● RECORD SET:
____

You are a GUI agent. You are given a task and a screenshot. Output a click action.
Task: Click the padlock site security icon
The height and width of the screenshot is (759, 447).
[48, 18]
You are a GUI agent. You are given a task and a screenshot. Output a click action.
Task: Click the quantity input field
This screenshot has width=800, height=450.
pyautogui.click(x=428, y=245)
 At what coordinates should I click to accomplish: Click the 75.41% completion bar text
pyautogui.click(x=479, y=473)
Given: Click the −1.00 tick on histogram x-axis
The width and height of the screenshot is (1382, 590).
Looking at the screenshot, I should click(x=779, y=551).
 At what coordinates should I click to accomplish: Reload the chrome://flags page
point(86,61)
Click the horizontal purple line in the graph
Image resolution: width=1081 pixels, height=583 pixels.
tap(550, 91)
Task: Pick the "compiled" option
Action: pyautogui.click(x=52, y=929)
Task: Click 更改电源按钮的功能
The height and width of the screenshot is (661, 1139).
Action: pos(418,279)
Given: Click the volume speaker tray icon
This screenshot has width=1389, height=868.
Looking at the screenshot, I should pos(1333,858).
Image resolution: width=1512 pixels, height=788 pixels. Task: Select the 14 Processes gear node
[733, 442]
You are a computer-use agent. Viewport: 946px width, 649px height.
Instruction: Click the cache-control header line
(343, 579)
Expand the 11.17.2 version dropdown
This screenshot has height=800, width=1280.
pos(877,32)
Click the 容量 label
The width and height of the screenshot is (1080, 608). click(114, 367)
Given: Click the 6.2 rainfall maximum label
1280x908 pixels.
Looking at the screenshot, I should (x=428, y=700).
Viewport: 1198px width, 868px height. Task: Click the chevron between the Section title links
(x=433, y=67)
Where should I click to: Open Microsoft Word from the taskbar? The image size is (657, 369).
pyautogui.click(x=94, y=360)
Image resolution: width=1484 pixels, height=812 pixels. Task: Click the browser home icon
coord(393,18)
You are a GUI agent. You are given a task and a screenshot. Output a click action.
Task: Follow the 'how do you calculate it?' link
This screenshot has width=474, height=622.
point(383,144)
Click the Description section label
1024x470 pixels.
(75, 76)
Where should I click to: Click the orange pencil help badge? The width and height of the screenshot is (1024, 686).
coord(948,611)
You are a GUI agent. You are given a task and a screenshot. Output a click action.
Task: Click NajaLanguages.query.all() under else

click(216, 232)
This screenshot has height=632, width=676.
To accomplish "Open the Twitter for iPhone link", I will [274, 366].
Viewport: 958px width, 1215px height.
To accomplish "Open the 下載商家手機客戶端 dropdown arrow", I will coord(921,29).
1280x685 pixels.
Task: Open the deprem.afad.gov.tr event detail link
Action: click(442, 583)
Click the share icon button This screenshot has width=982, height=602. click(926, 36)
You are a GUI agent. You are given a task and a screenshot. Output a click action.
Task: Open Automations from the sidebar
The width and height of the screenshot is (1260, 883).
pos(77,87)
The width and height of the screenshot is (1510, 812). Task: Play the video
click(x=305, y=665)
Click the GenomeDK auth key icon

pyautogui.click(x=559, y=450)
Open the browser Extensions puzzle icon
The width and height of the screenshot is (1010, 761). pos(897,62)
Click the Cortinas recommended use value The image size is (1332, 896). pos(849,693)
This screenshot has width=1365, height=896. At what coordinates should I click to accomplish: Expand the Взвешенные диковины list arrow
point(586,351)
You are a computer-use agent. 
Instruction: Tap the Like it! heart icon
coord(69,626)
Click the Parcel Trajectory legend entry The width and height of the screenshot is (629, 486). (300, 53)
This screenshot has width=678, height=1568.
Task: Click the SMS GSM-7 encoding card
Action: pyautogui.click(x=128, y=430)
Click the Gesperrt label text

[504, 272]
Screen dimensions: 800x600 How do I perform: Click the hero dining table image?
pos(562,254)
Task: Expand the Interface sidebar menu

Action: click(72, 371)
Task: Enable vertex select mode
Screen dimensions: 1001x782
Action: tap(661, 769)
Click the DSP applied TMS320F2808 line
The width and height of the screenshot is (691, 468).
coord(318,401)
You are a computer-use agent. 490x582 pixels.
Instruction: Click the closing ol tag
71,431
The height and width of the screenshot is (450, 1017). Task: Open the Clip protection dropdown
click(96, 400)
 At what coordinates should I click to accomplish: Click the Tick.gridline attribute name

____

● EXERCISE:
The answer must restate all of the entries exactly.

● EXERCISE OUTPUT:
You are a GUI agent. You are given a task and a screenshot. Output a click action.
Task: Click the padlock site security icon
The height and width of the screenshot is (759, 447).
[48, 18]
You are a GUI agent. You are given a task and a screenshot. Output a click action.
Task: Click the quantity input field
This screenshot has width=800, height=450.
pyautogui.click(x=428, y=245)
 At what coordinates should I click to accomplish: Click the 75.41% completion bar text
pyautogui.click(x=479, y=473)
Given: Click the −1.00 tick on histogram x-axis
The width and height of the screenshot is (1382, 590).
Looking at the screenshot, I should click(x=779, y=551).
 At what coordinates should I click to accomplish: Reload the chrome://flags page
point(86,61)
Click the horizontal purple line in the graph
Image resolution: width=1081 pixels, height=583 pixels.
tap(550, 91)
Task: Pick the "compiled" option
Action: pyautogui.click(x=52, y=929)
Task: Click 更改电源按钮的功能
The height and width of the screenshot is (661, 1139).
Action: pos(418,279)
Given: Click the volume speaker tray icon
This screenshot has width=1389, height=868.
Looking at the screenshot, I should pos(1333,858).
Image resolution: width=1512 pixels, height=788 pixels. Task: Select the 14 Processes gear node
[733, 442]
You are a computer-use agent. Viewport: 946px width, 649px height.
Instruction: Click the cache-control header line
(343, 579)
Expand the 11.17.2 version dropdown
This screenshot has height=800, width=1280.
pos(877,32)
Click the 容量 label
The width and height of the screenshot is (1080, 608). click(114, 367)
Given: Click the 6.2 rainfall maximum label
1280x908 pixels.
Looking at the screenshot, I should (x=428, y=700).
Viewport: 1198px width, 868px height. Task: Click the chevron between the Section title links
(x=433, y=67)
Where should I click to: Open Microsoft Word from the taskbar? The image size is (657, 369).
pyautogui.click(x=94, y=360)
Image resolution: width=1484 pixels, height=812 pixels. Task: Click the browser home icon
coord(393,18)
You are a GUI agent. You are given a task and a screenshot. Output a click action.
Task: Follow the 'how do you calculate it?' link
This screenshot has width=474, height=622.
point(383,144)
Click the Description section label
1024x470 pixels.
(75, 76)
Where should I click to: Click the orange pencil help badge? The width and height of the screenshot is (1024, 686).
coord(948,611)
You are a GUI agent. You are given a task and a screenshot. Output a click action.
Task: Click NajaLanguages.query.all() under else

click(216, 232)
This screenshot has height=632, width=676.
To accomplish "Open the Twitter for iPhone link", I will [274, 366].
Viewport: 958px width, 1215px height.
To accomplish "Open the 下載商家手機客戶端 dropdown arrow", I will coord(921,29).
1280x685 pixels.
Task: Open the deprem.afad.gov.tr event detail link
Action: click(442, 583)
Click the share icon button This screenshot has width=982, height=602. click(926, 36)
You are a GUI agent. You are given a task and a screenshot. Output a click action.
Task: Open Automations from the sidebar
The width and height of the screenshot is (1260, 883).
pos(77,87)
The width and height of the screenshot is (1510, 812). Task: Play the video
click(x=305, y=665)
Click the GenomeDK auth key icon

pyautogui.click(x=559, y=450)
Open the browser Extensions puzzle icon
The width and height of the screenshot is (1010, 761). pos(897,62)
Click the Cortinas recommended use value The image size is (1332, 896). pos(849,693)
This screenshot has width=1365, height=896. At what coordinates should I click to accomplish: Expand the Взвешенные диковины list arrow
point(586,351)
You are a computer-use agent. 
Instruction: Tap the Like it! heart icon
coord(69,626)
Click the Parcel Trajectory legend entry The width and height of the screenshot is (629, 486). (300, 53)
This screenshot has width=678, height=1568.
Task: Click the SMS GSM-7 encoding card
Action: pyautogui.click(x=128, y=430)
Click the Gesperrt label text

[504, 272]
Screen dimensions: 800x600 How do I perform: Click the hero dining table image?
pos(562,254)
Task: Expand the Interface sidebar menu

Action: click(72, 371)
Task: Enable vertex select mode
Screen dimensions: 1001x782
Action: tap(661, 769)
Click the DSP applied TMS320F2808 line
The width and height of the screenshot is (691, 468).
coord(318,401)
You are a computer-use agent. 490x582 pixels.
Instruction: Click the closing ol tag
71,431
The height and width of the screenshot is (450, 1017). Task: Open the Clip protection dropdown
click(96, 400)
 At what coordinates should I click to accomplish: Click the Tick.gridline attribute name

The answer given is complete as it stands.